[[ INPUT MATERIAL open ]]
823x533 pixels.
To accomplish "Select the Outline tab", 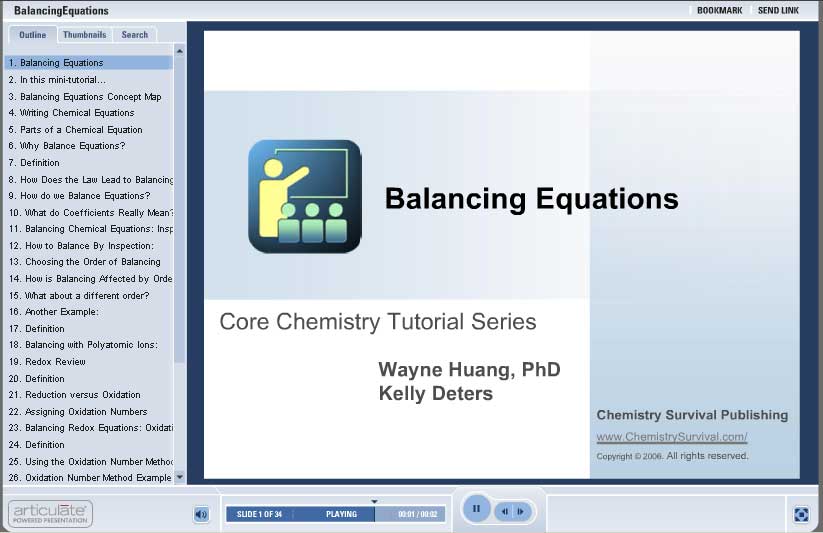I will (33, 35).
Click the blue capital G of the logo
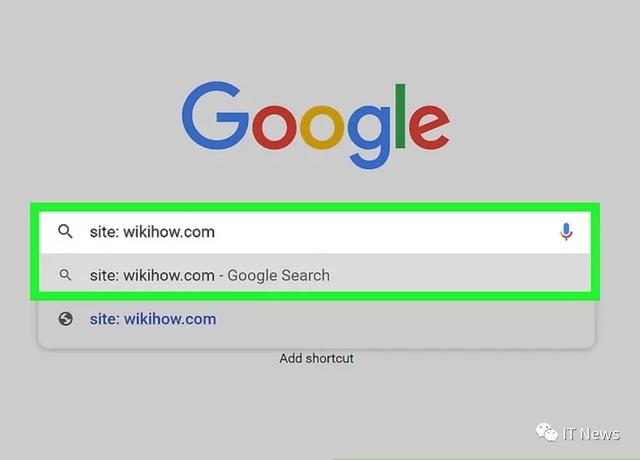This screenshot has height=460, width=640. (x=215, y=116)
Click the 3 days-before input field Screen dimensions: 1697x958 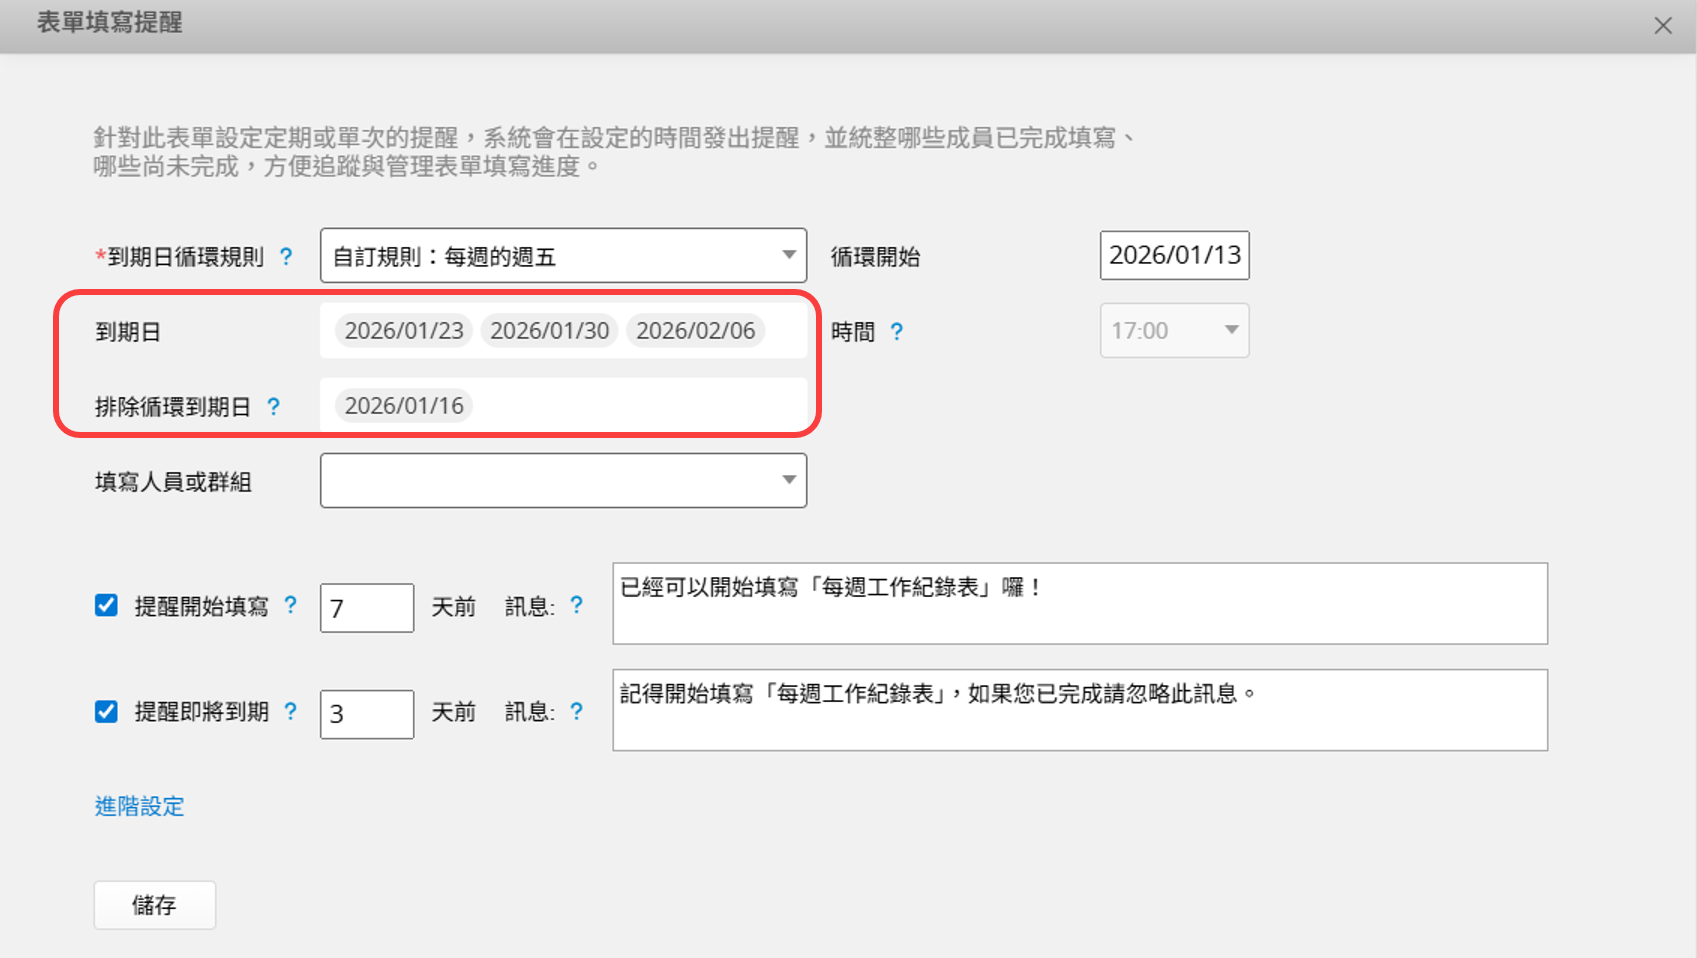tap(366, 714)
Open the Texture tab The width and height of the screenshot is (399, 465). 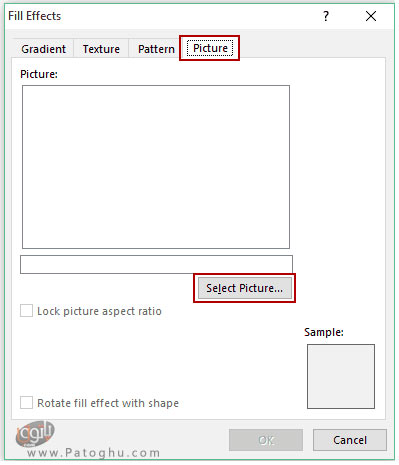coord(101,49)
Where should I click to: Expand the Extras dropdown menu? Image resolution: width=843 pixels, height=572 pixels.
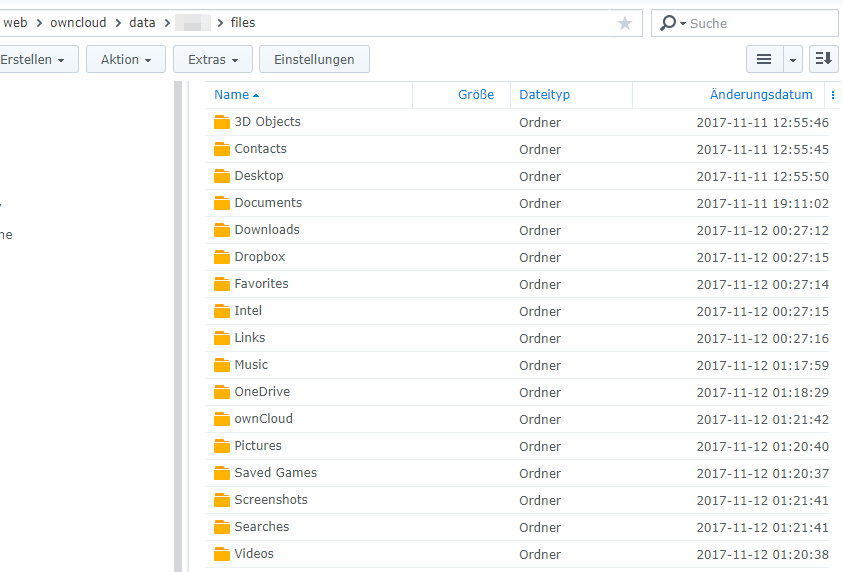[x=212, y=60]
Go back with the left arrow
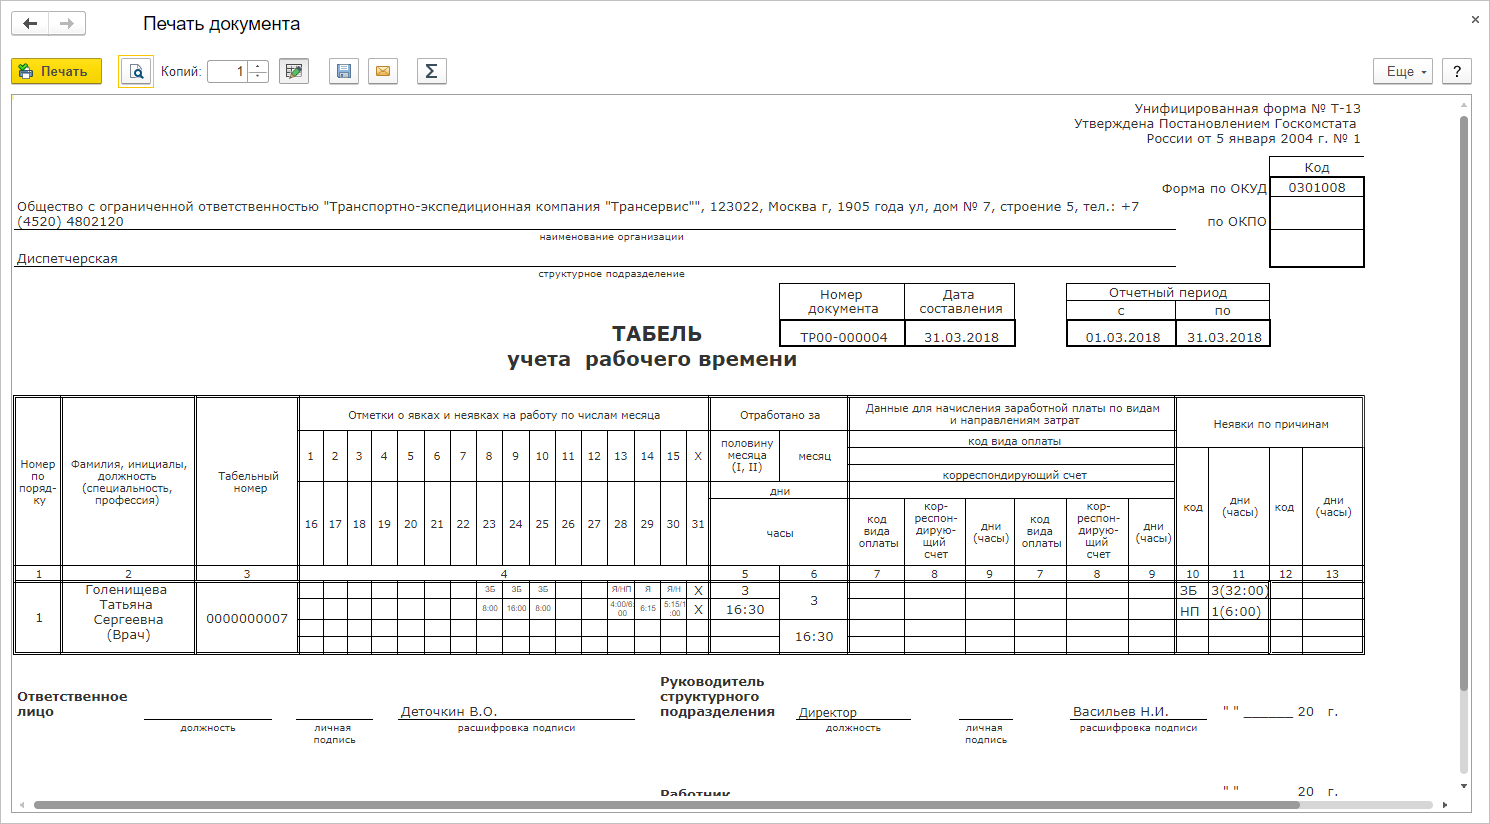1490x824 pixels. click(x=30, y=24)
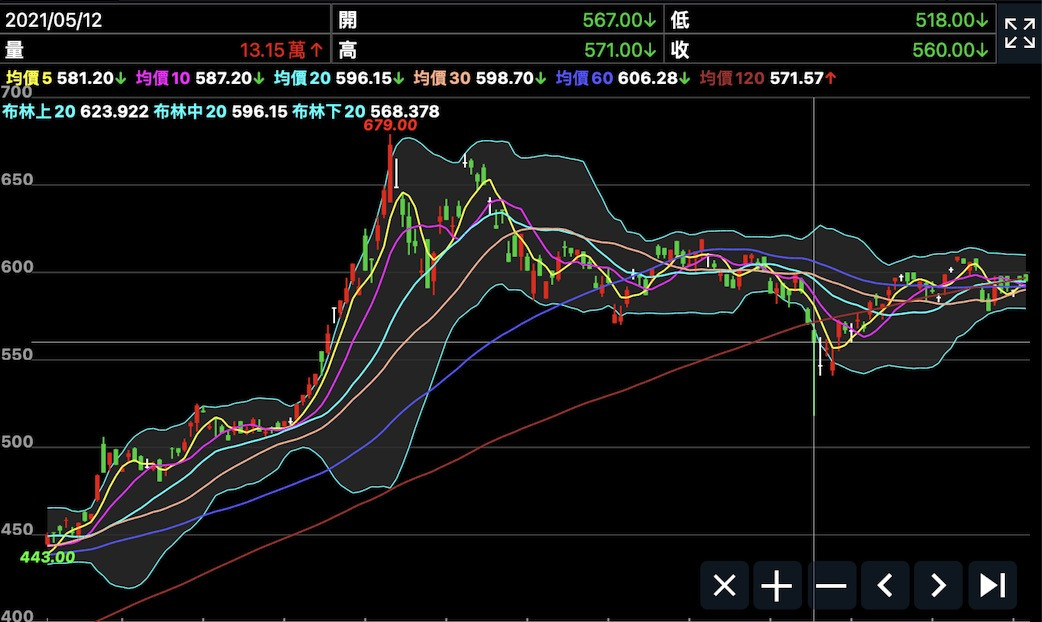The width and height of the screenshot is (1042, 622).
Task: Click the 布林下20 lower band label
Action: (329, 112)
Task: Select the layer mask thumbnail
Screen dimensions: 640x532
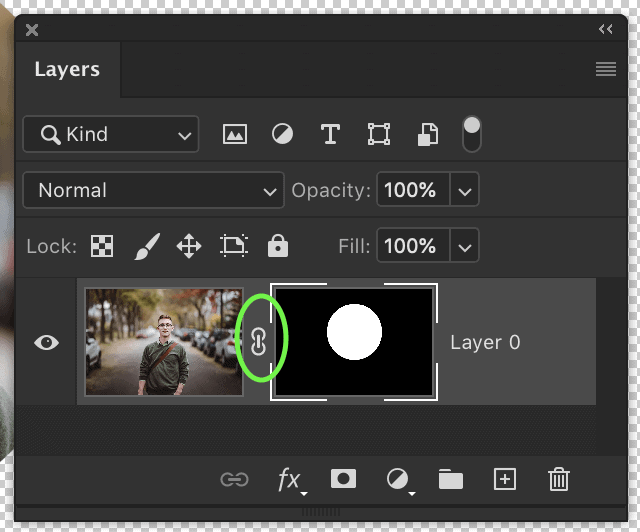Action: (354, 342)
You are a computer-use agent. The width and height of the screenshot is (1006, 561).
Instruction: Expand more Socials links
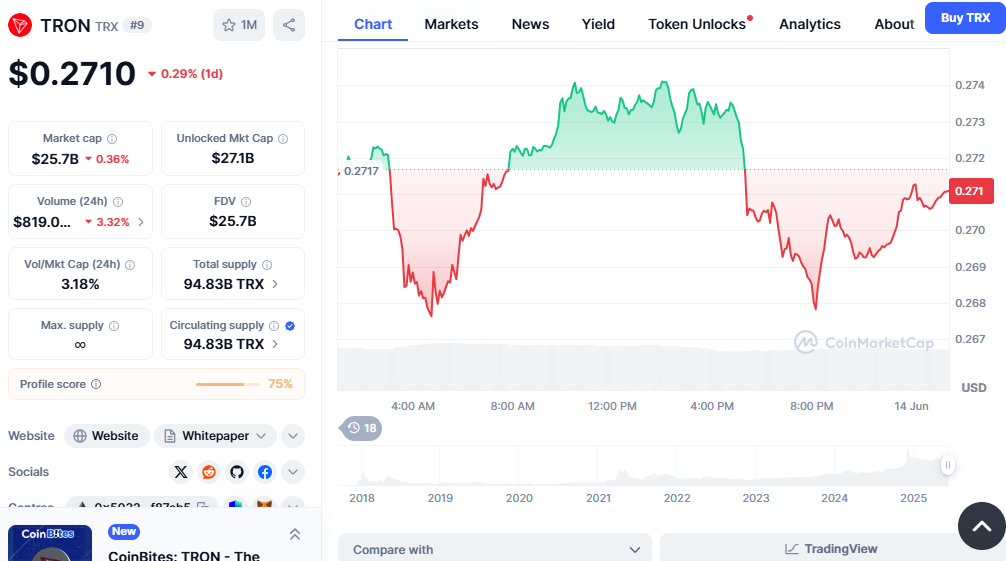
[[ INPUT MATERIAL closed ]]
EXERCISE GOAL → Output, exactly and only, the lines beginning with the one that contains "Task: Select the layer mask thumbnail" and ending at the last line of the records above. Drop the pictures.

RESPONSE TO THE EXERCISE →
Task: Select the layer mask thumbnail
Screen dimensions: 640x532
Action: (354, 342)
You are a computer-use agent. The width and height of the screenshot is (1006, 561).
Instruction: Expand more Socials links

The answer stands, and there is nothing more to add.